- Fusilier Peak Location within British Columbia
- Interactive map of Fusilier Peak

Highest point
- Elevation: 2,747 m (9,012 ft)
- Prominence: 262 m (860 ft)
- Parent peak: Constable Peak
- Listing: Mountains of British Columbia
- Coordinates: 58°20′47″N 124°51′43″W﻿ / ﻿58.346389°N 124.861944°W

Geography
- Country: Canada
- Province: British Columbia
- District: Peace River Land District
- Parent range: Tower of London Range
- Topo map: NTS 94K7 Wokkpash Lake

= Fusilier Peak =

Mountain in British Columbia, Canada

Fusilier Peak is a 2747 m peak in British Columbia, Canada. Its line parent is Constable Peak, 2 km away.
It is part of the Tower of London Range of the Muskwa Ranges in the Canadian Rockies.

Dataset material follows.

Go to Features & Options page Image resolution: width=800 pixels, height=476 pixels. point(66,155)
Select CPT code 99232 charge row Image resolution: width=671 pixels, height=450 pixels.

Fusilier Peak was named by the Royal Fusiliers (City of London Regiment) Canadian Rocky Mountains Expedition 1960, a small expedition with members from a regiment based in the Tower of London. The expedition named several peaks after the Tower, including The White Tower, North Bastion Mountain, South Bastion Mountain and Tower Mountain, which overlooks the south end of Wokkpash Lake.